Here are some records; return them all exactly.

Collected data entries
* * * * * * *

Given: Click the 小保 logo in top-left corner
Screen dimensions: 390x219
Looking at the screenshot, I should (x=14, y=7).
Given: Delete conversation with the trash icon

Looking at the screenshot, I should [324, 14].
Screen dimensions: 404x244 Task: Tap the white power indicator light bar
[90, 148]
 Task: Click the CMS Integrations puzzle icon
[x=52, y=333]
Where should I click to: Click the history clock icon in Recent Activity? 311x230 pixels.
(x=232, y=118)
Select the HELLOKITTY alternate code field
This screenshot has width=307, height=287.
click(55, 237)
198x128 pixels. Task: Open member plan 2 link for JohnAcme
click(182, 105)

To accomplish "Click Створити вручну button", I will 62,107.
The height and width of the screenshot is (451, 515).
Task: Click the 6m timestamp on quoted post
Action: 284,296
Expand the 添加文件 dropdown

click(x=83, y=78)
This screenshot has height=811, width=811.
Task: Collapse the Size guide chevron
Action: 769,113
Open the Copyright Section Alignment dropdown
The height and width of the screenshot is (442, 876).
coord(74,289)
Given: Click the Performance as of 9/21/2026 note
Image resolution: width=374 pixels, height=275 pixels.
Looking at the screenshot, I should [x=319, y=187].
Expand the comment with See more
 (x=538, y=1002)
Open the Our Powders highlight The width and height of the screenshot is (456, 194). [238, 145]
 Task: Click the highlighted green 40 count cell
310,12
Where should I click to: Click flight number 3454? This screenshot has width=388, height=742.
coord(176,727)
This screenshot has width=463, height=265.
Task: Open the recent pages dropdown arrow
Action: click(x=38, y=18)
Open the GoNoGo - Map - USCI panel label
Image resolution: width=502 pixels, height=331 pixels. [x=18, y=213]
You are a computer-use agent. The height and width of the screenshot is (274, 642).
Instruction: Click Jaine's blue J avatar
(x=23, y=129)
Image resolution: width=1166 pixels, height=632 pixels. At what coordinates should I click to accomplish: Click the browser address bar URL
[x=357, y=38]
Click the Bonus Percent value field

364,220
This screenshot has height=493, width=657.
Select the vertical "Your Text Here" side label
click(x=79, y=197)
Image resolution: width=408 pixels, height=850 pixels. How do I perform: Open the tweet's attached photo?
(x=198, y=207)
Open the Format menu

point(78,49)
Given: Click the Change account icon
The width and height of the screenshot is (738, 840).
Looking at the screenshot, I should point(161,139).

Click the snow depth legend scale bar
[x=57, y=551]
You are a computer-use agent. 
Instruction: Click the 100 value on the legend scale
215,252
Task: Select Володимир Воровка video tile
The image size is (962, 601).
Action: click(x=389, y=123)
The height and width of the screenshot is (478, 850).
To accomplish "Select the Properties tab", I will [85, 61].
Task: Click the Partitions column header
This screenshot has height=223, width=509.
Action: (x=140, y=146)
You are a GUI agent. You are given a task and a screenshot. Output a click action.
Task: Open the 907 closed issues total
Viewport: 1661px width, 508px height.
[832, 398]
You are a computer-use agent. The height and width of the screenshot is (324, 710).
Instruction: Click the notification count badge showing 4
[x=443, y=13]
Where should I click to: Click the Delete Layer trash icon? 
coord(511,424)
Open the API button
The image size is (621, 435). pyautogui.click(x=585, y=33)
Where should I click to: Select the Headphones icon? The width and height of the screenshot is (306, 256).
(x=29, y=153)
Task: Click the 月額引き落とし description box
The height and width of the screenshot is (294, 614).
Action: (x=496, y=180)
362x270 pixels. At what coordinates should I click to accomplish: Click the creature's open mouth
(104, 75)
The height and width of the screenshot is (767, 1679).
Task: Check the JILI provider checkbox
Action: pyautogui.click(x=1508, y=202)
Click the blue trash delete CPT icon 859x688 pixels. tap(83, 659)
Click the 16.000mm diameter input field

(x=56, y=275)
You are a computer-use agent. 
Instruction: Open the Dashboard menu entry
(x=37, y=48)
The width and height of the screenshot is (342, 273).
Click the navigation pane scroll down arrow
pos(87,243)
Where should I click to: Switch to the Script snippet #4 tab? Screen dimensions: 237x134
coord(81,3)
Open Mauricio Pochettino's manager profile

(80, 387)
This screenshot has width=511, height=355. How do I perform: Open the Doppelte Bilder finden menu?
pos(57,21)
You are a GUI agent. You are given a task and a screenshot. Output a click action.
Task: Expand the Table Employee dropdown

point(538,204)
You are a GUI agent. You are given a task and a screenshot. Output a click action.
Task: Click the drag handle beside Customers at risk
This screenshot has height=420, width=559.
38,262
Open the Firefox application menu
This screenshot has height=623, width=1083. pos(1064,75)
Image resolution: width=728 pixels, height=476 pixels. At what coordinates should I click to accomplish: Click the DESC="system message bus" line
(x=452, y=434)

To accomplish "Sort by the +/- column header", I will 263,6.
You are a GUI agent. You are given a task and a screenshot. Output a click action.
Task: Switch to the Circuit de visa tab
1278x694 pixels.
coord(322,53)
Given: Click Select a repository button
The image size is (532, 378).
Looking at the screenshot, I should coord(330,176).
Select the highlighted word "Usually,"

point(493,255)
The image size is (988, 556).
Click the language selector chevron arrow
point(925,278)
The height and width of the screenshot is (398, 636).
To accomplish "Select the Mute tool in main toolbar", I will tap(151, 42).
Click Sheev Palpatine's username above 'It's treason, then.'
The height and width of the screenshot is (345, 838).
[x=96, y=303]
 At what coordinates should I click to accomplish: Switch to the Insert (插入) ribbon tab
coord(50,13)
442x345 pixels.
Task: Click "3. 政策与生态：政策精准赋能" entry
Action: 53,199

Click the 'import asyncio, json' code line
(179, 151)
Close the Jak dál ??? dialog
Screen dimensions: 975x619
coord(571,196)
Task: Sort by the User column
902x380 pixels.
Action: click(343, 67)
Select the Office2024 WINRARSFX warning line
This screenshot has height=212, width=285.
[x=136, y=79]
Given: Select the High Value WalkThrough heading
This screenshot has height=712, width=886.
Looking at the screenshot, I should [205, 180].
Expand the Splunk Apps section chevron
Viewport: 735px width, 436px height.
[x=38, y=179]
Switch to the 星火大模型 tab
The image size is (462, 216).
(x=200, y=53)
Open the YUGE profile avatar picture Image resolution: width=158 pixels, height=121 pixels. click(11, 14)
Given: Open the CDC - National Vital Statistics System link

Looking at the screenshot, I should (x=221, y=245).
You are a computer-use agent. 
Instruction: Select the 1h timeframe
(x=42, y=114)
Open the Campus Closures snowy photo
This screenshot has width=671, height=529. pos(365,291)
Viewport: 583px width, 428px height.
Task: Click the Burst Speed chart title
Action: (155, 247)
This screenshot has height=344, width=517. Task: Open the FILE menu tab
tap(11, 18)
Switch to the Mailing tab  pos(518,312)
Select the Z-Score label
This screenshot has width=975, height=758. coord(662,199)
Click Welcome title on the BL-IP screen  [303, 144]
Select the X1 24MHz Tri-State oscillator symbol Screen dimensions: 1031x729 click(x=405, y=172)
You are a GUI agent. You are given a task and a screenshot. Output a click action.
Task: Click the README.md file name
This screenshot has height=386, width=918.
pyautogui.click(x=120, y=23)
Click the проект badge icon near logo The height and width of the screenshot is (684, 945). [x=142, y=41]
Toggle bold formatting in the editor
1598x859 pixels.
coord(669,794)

* * * * * * *

> **Solution**
Given: Click the 小保 logo in top-left corner
Screen dimensions: 390x219
Looking at the screenshot, I should (x=14, y=7).
Given: Delete conversation with the trash icon

Looking at the screenshot, I should [324, 14].
Screen dimensions: 404x244 Task: Tap the white power indicator light bar
[90, 148]
 Task: Click the CMS Integrations puzzle icon
[x=52, y=333]
Where should I click to: Click the history clock icon in Recent Activity? 311x230 pixels.
(x=232, y=118)
Select the HELLOKITTY alternate code field
This screenshot has width=307, height=287.
click(55, 237)
198x128 pixels. Task: Open member plan 2 link for JohnAcme
click(182, 105)

To accomplish "Click Створити вручну button", I will 62,107.
The height and width of the screenshot is (451, 515).
Task: Click the 6m timestamp on quoted post
Action: 284,296
Expand the 添加文件 dropdown

click(x=83, y=78)
This screenshot has height=811, width=811.
Task: Collapse the Size guide chevron
Action: 769,113
Open the Copyright Section Alignment dropdown
The height and width of the screenshot is (442, 876).
coord(74,289)
Given: Click the Performance as of 9/21/2026 note
Image resolution: width=374 pixels, height=275 pixels.
Looking at the screenshot, I should [x=319, y=187].
Expand the comment with See more
 (x=538, y=1002)
Open the Our Powders highlight The width and height of the screenshot is (456, 194). [238, 145]
 Task: Click the highlighted green 40 count cell
310,12
Where should I click to: Click flight number 3454? This screenshot has width=388, height=742.
coord(176,727)
This screenshot has width=463, height=265.
Task: Open the recent pages dropdown arrow
Action: click(x=38, y=18)
Open the GoNoGo - Map - USCI panel label
Image resolution: width=502 pixels, height=331 pixels. [x=18, y=213]
You are a computer-use agent. The height and width of the screenshot is (274, 642).
Instruction: Click Jaine's blue J avatar
(x=23, y=129)
Image resolution: width=1166 pixels, height=632 pixels. At what coordinates should I click to accomplish: Click the browser address bar URL
[x=357, y=38]
Click the Bonus Percent value field

364,220
This screenshot has height=493, width=657.
Select the vertical "Your Text Here" side label
click(x=79, y=197)
Image resolution: width=408 pixels, height=850 pixels. How do I perform: Open the tweet's attached photo?
(x=198, y=207)
Open the Format menu

point(78,49)
Given: Click the Change account icon
The width and height of the screenshot is (738, 840).
Looking at the screenshot, I should point(161,139).

Click the snow depth legend scale bar
[x=57, y=551]
You are a computer-use agent. 
Instruction: Click the 100 value on the legend scale
215,252
Task: Select Володимир Воровка video tile
The image size is (962, 601).
Action: click(x=389, y=123)
The height and width of the screenshot is (478, 850).
To accomplish "Select the Properties tab", I will [85, 61].
Task: Click the Partitions column header
This screenshot has height=223, width=509.
Action: (x=140, y=146)
You are a GUI agent. You are given a task and a screenshot. Output a click action.
Task: Open the 907 closed issues total
Viewport: 1661px width, 508px height.
[832, 398]
You are a computer-use agent. The height and width of the screenshot is (324, 710).
Instruction: Click the notification count badge showing 4
[x=443, y=13]
Where should I click to: Click the Delete Layer trash icon? 
coord(511,424)
Open the API button
The image size is (621, 435). pyautogui.click(x=585, y=33)
Where should I click to: Select the Headphones icon? The width and height of the screenshot is (306, 256).
(x=29, y=153)
Task: Click the 月額引き落とし description box
The height and width of the screenshot is (294, 614).
Action: (x=496, y=180)
362x270 pixels. At what coordinates should I click to accomplish: Click the creature's open mouth
(104, 75)
The height and width of the screenshot is (767, 1679).
Task: Check the JILI provider checkbox
Action: pyautogui.click(x=1508, y=202)
Click the blue trash delete CPT icon 859x688 pixels. tap(83, 659)
Click the 16.000mm diameter input field

(x=56, y=275)
You are a computer-use agent. 
Instruction: Open the Dashboard menu entry
(x=37, y=48)
The width and height of the screenshot is (342, 273).
Click the navigation pane scroll down arrow
pos(87,243)
Where should I click to: Switch to the Script snippet #4 tab? Screen dimensions: 237x134
coord(81,3)
Open Mauricio Pochettino's manager profile

(80, 387)
This screenshot has width=511, height=355. How do I perform: Open the Doppelte Bilder finden menu?
pos(57,21)
You are a GUI agent. You are given a task and a screenshot. Output a click action.
Task: Expand the Table Employee dropdown

point(538,204)
You are a GUI agent. You are given a task and a screenshot. Output a click action.
Task: Click the drag handle beside Customers at risk
This screenshot has height=420, width=559.
38,262
Open the Firefox application menu
This screenshot has height=623, width=1083. pos(1064,75)
Image resolution: width=728 pixels, height=476 pixels. At what coordinates should I click to accomplish: Click the DESC="system message bus" line
(x=452, y=434)

To accomplish "Sort by the +/- column header", I will 263,6.
You are a GUI agent. You are given a task and a screenshot. Output a click action.
Task: Switch to the Circuit de visa tab
1278x694 pixels.
coord(322,53)
Given: Click Select a repository button
The image size is (532, 378).
Looking at the screenshot, I should coord(330,176).
Select the highlighted word "Usually,"

point(493,255)
The image size is (988, 556).
Click the language selector chevron arrow
point(925,278)
The height and width of the screenshot is (398, 636).
To accomplish "Select the Mute tool in main toolbar", I will tap(151, 42).
Click Sheev Palpatine's username above 'It's treason, then.'
The height and width of the screenshot is (345, 838).
[x=96, y=303]
 At what coordinates should I click to accomplish: Switch to the Insert (插入) ribbon tab
coord(50,13)
442x345 pixels.
Task: Click "3. 政策与生态：政策精准赋能" entry
Action: 53,199

Click the 'import asyncio, json' code line
(179, 151)
Close the Jak dál ??? dialog
Screen dimensions: 975x619
coord(571,196)
Task: Sort by the User column
902x380 pixels.
Action: click(343, 67)
Select the Office2024 WINRARSFX warning line
This screenshot has height=212, width=285.
[x=136, y=79]
Given: Select the High Value WalkThrough heading
This screenshot has height=712, width=886.
Looking at the screenshot, I should [205, 180].
Expand the Splunk Apps section chevron
Viewport: 735px width, 436px height.
[x=38, y=179]
Switch to the 星火大模型 tab
The image size is (462, 216).
(x=200, y=53)
Open the YUGE profile avatar picture Image resolution: width=158 pixels, height=121 pixels. click(11, 14)
Given: Open the CDC - National Vital Statistics System link

Looking at the screenshot, I should (x=221, y=245).
You are a computer-use agent. 
Instruction: Select the 1h timeframe
(x=42, y=114)
Open the Campus Closures snowy photo
This screenshot has width=671, height=529. pos(365,291)
Viewport: 583px width, 428px height.
Task: Click the Burst Speed chart title
Action: (155, 247)
This screenshot has height=344, width=517. Task: Open the FILE menu tab
tap(11, 18)
Switch to the Mailing tab  pos(518,312)
Select the Z-Score label
This screenshot has width=975, height=758. coord(662,199)
Click Welcome title on the BL-IP screen  [303, 144]
Select the X1 24MHz Tri-State oscillator symbol Screen dimensions: 1031x729 click(x=405, y=172)
You are a GUI agent. You are given a task and a screenshot. Output a click action.
Task: Click the README.md file name
This screenshot has height=386, width=918.
pyautogui.click(x=120, y=23)
Click the проект badge icon near logo The height and width of the screenshot is (684, 945). [x=142, y=41]
Toggle bold formatting in the editor
1598x859 pixels.
coord(669,794)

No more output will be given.